Ingredients

  • 1 cup fresh or frozen blueberries
  • 1/2 cup chopped fresh or frozen cranberries
  • 1 cup sugar, divided
  • 1 package (8 ounces) cream cheese, softened
  • 2 eggs
  • 1 teaspoon vanilla extract
  • 1 cup all-purpose flour
  • 1 teaspoon baking soda
  • 1/2 teaspoon salt
  • 1/4 teaspoon ground nutmeg
  • 1/4 cup finely chopped walnuts
  • 1/4 cup sweetened shredded coconut
  • 2 tablespoons brown sugar
  • 1/4 teaspoon ground cinnamon

Method

  • In a large bowl, combine the blueberries, cranberries and 1/4 cup sugar; set aside.
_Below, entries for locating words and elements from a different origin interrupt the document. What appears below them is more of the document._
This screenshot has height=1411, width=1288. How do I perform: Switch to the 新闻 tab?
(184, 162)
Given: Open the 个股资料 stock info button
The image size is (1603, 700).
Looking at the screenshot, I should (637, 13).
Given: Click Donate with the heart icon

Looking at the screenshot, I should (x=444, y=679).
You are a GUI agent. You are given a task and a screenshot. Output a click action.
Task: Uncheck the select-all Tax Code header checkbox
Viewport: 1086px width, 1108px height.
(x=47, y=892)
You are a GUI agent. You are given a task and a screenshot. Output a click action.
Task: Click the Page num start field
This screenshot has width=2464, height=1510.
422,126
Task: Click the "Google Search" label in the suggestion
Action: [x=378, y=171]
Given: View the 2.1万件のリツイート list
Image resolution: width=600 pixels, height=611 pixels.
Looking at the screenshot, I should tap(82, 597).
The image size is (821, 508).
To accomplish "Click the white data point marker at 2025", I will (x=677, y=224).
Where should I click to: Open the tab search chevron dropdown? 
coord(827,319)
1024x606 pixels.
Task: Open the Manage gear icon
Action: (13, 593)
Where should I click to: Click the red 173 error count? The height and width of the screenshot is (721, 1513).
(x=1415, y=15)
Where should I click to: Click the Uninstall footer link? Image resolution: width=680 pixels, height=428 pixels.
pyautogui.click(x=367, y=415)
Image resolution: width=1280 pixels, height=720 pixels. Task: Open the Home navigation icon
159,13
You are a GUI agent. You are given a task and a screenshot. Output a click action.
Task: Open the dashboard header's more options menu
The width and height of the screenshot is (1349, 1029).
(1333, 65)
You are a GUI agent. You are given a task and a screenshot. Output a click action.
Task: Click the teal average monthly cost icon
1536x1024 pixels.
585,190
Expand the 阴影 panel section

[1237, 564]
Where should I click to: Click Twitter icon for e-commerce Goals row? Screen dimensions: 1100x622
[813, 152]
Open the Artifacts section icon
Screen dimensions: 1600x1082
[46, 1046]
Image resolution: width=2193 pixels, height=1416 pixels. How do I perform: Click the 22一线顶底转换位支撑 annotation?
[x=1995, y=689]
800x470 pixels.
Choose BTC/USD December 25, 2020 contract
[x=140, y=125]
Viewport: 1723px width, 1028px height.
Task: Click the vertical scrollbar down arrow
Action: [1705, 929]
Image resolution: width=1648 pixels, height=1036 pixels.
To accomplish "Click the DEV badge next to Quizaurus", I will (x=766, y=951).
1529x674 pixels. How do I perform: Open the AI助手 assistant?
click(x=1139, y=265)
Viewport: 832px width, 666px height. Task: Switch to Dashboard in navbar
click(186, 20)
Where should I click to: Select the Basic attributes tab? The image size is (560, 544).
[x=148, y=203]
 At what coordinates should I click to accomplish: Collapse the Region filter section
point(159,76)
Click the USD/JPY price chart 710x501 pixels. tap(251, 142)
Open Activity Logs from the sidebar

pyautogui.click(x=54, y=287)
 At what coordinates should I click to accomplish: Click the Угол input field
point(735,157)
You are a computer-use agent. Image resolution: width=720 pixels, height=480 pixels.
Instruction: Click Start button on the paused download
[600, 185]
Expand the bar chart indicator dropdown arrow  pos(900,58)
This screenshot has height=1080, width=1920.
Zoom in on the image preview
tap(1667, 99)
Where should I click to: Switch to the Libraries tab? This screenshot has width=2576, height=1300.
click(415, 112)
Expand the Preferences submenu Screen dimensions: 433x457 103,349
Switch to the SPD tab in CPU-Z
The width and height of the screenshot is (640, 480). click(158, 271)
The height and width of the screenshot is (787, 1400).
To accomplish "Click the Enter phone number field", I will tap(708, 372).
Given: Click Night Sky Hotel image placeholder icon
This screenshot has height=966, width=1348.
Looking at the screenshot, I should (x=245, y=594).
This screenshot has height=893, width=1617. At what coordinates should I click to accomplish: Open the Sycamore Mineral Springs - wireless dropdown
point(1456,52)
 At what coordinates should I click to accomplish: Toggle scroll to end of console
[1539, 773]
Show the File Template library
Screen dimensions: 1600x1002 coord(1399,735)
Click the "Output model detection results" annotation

In a large bowl, beat cream cheese and remaining sugar until smooth. Add eggs, one at a time, beating well after each addition. Beat in vanilla. Combine the flour, baking soda, salt and nutmeg; add to the creamed mixture. Fold in the berry mixture.
  • Fill greased or paper-lined muffin cups two-thirds full. Combine topping ingredients; sprinkle over batter. Bake at 400° for 18-20 minutes or until a toothpick comes out clean. Cool for 5 minutes before removing to a wire rack. Serve warm.